À compléter
**1.** Pouvez-vous recopier fidèlement, dans l'extrait, le passage qui s'ouvre sur les mots contenant « L’INTÉRÊT SOCIALISTE » et se ferme sur « la Révolution française. » ?
**2.** Quelle suite donneriez-vous à l'extrait sur l'intérêt socialiste, en reprenant juste après sa dernière phrase ?

Extrait

L’INTÉRÊT SOCIALISTE


Ce jour-là, nous aurons le droit de nous dresser, nous socialistes, contre tous les dirigeants qui depuis des années nous combattent au nom des principes de la Révolution française.

« Qu’avez-vous fait, leur crierons-nous, de la déclaration des Droits de l’Homme et de la liberté individuelle ? Vous en avez fait mépris ; vous avez livré tout cela à l’insolence du pouvoir militaire. Vous êtes les renégats de la Révolution bourgeoise. »

Oh ! je sais bien ! Et j’entends le sophisme de nos ennemis : « Quoi ! nous dit doucereusement la Libre Parole, ce sont des socialistes, des révolutionnaires qui se préoccupent de légalité ! »

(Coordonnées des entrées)
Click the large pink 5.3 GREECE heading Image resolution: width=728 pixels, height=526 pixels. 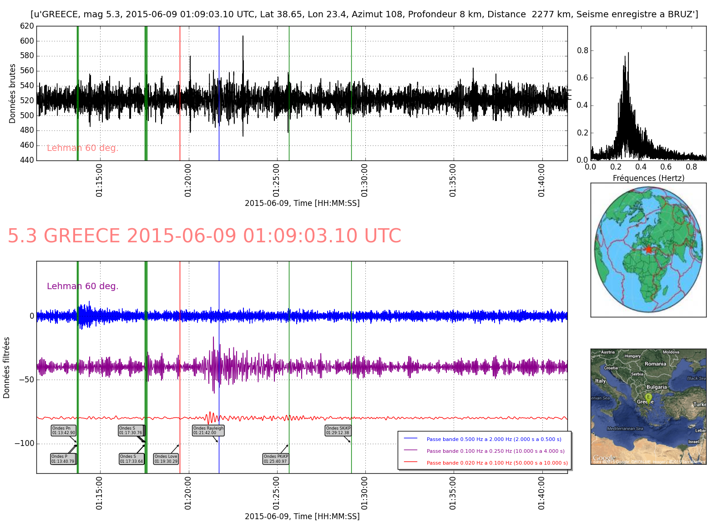point(204,236)
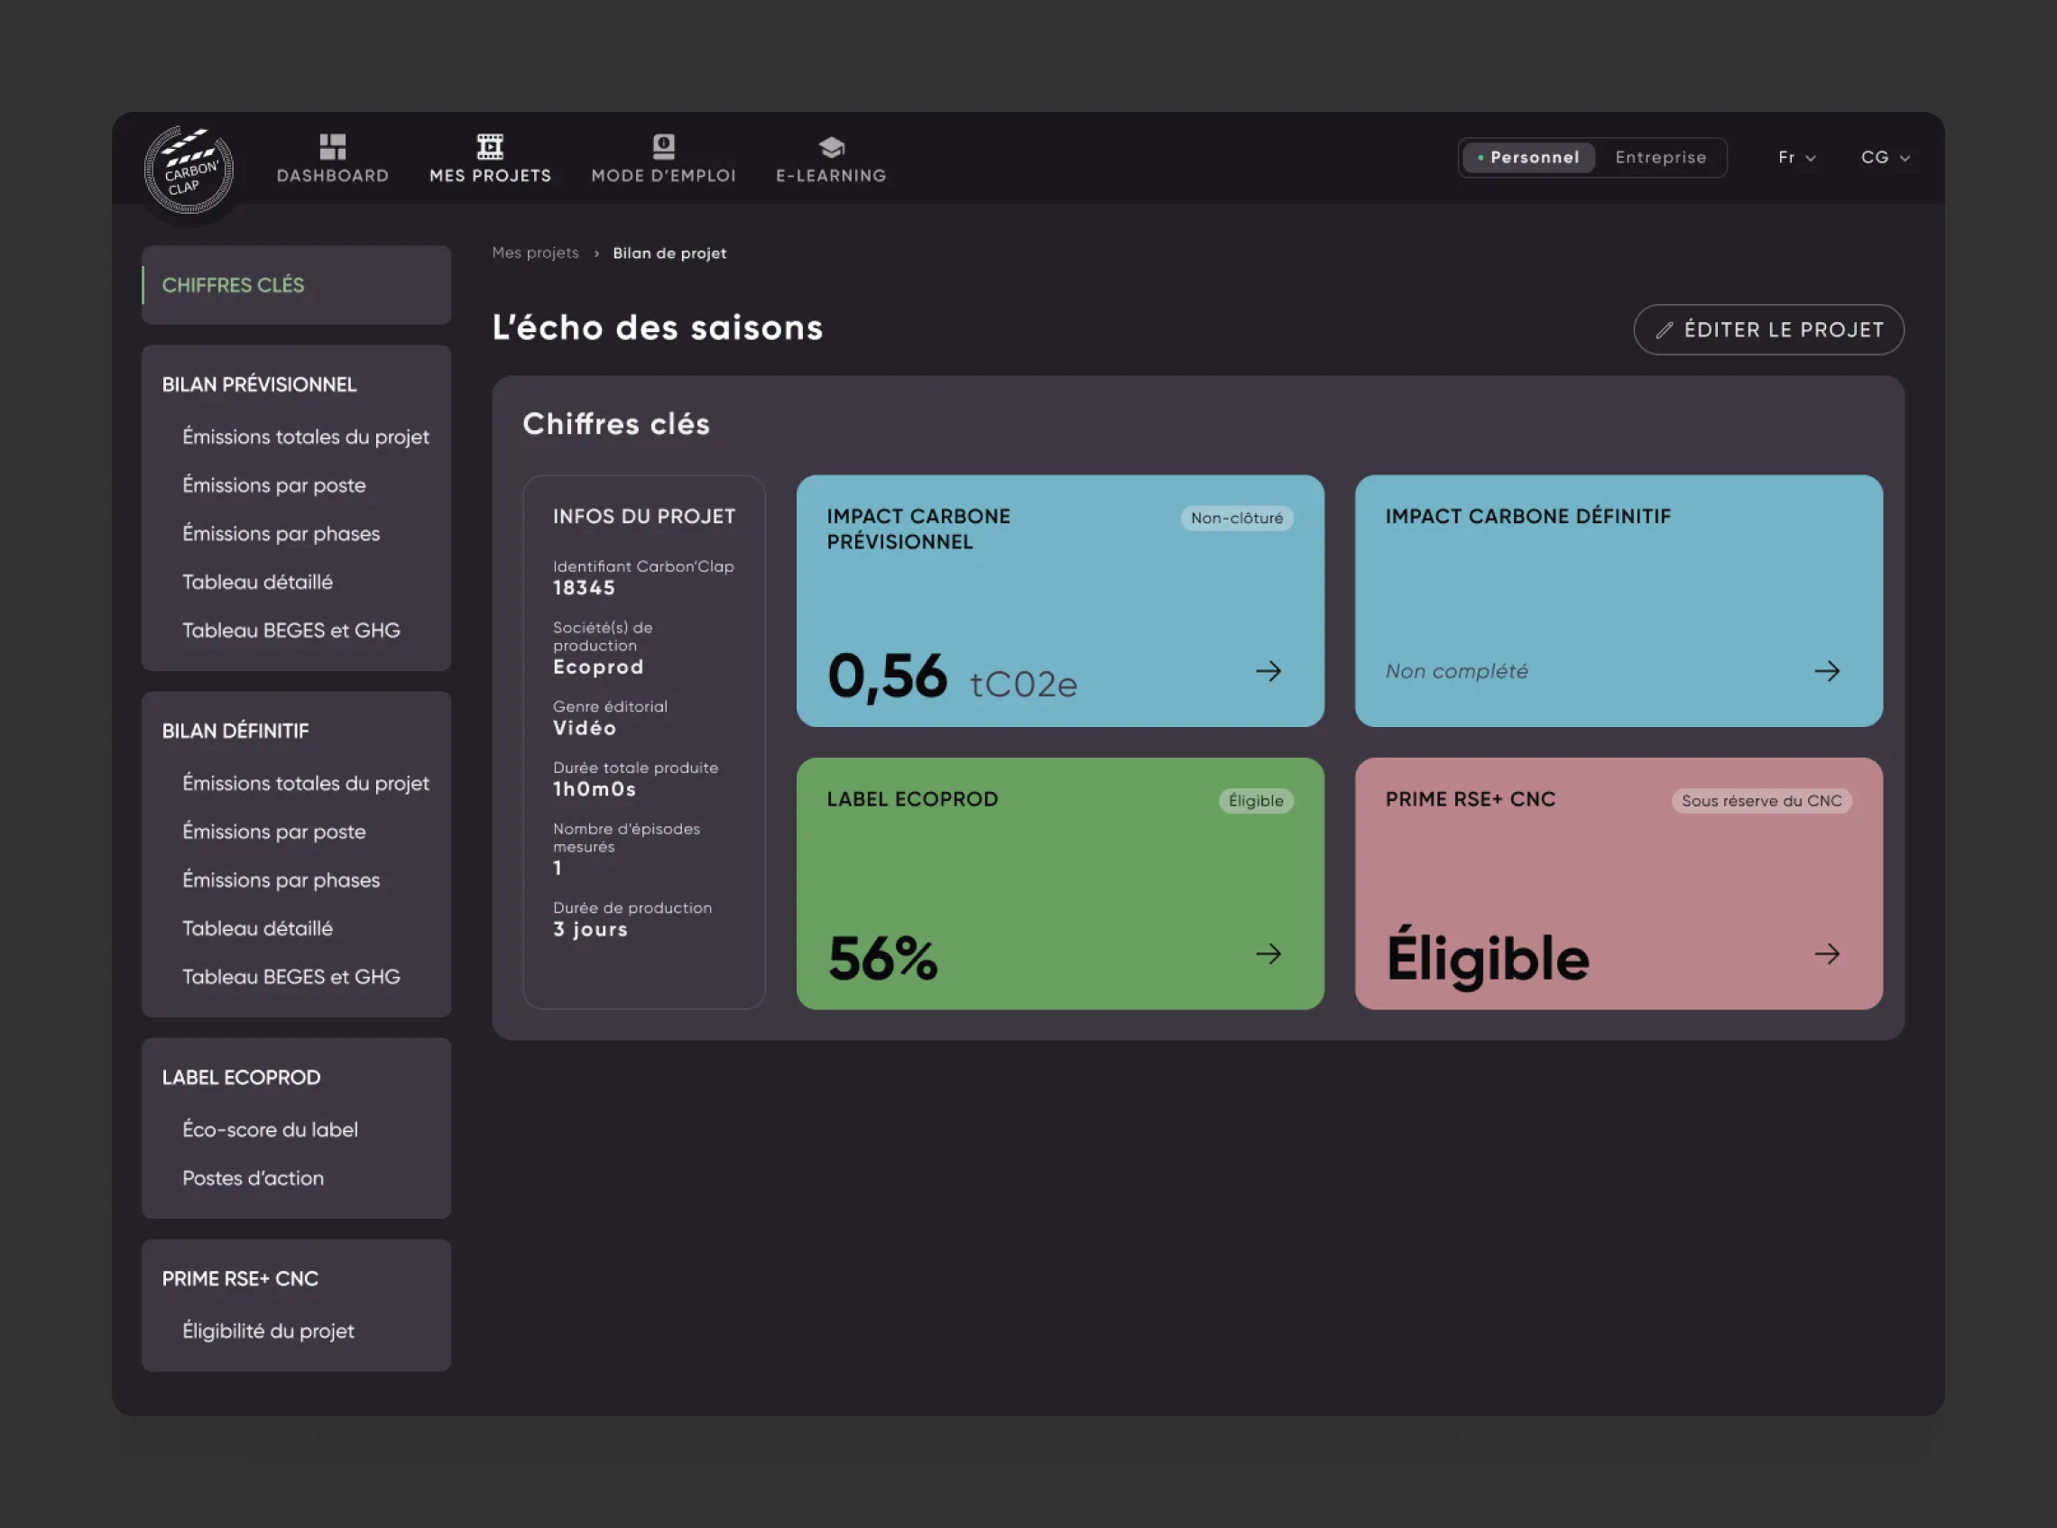Click arrow on Prime RSE+ CNC card

point(1827,954)
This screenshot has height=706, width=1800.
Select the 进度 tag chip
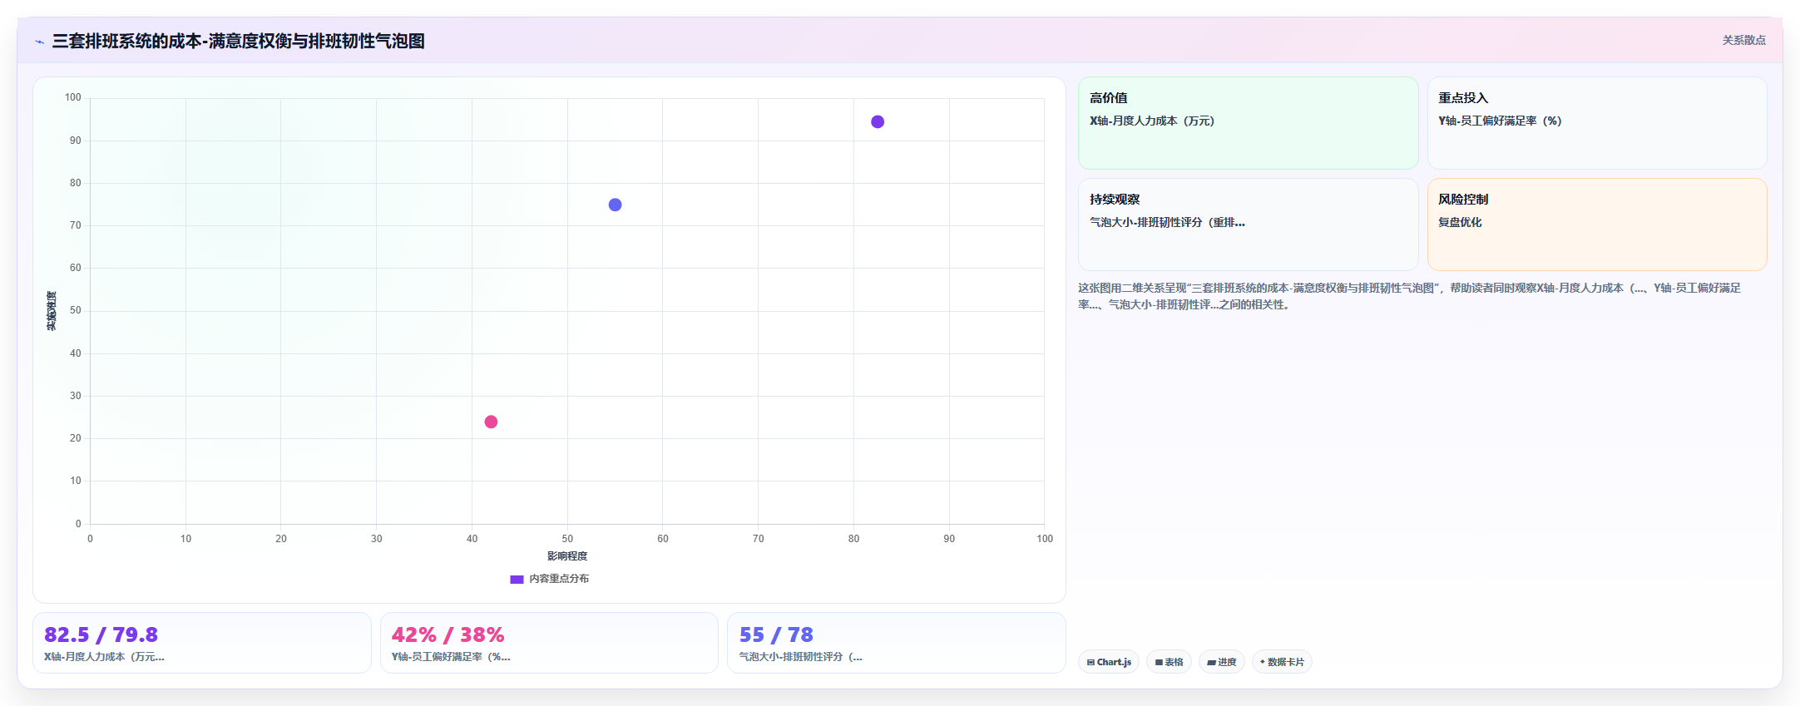click(1221, 662)

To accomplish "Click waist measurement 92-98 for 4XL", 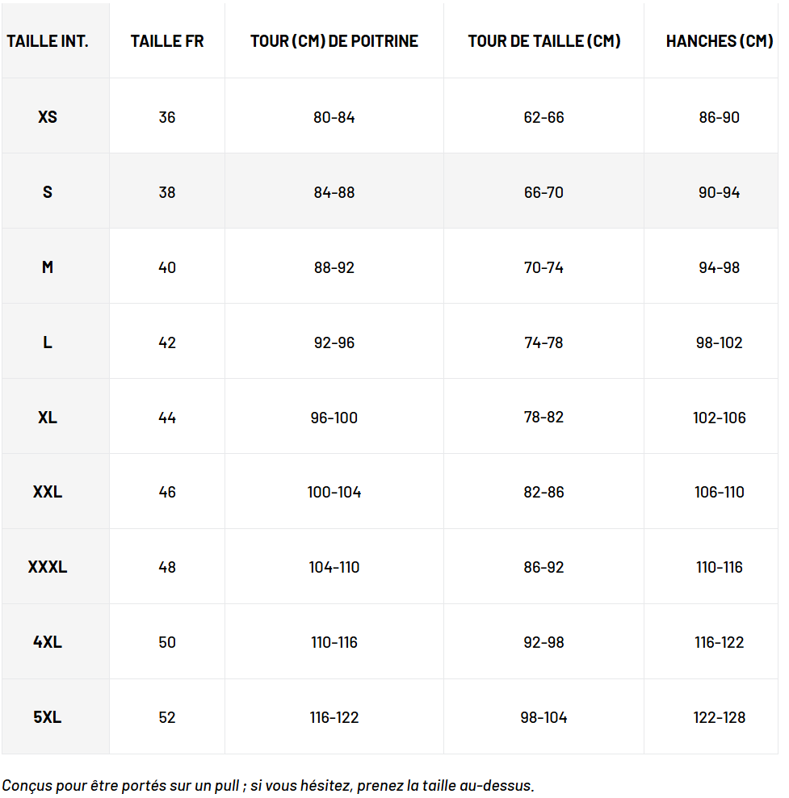I will 544,642.
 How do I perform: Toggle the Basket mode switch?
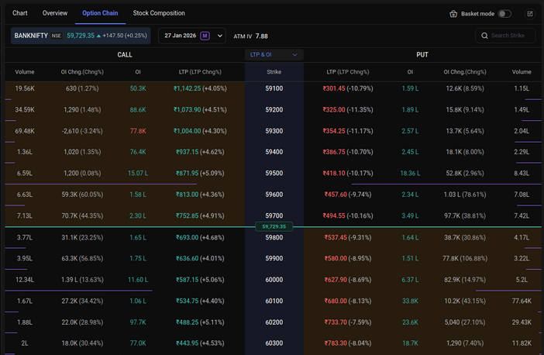click(504, 14)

Résultats de l'exercice
**1.**
L’INTÉRÊT SOCIALISTE


Ce jour-là, nous aurons le droit de nous dresser, nous socialistes, contre tous les dirigeants qui depuis des années nous combattent au nom des principes de la Révolution française.

**2.**
Je n’ai qu’un mot à répondre. Il y a deux parts dans la légalité capitaliste et bourgeoise. Il y a tout un ensemble de lois destinées à protéger l’iniquité fondamentale de notre société ; il y a des lois qui consacrent le privilège de la propriété capitaliste, l’exploitation du salarié par le possédant. Ces lois, nous voulons les rompre, et même par la Révolution, s’il le faut, abolir la légalité capitaliste pour faire surgir un ordre nouveau. Mais à côté de ces lois de privilège et de rapine, faites par une classe et pour elle, il en est d’autres qui résument les pauvres progrès de l’humanité, les modestes garanties qu’elle a peu à peu conquises par le long effort des siècles et la longue suite des Révolutions.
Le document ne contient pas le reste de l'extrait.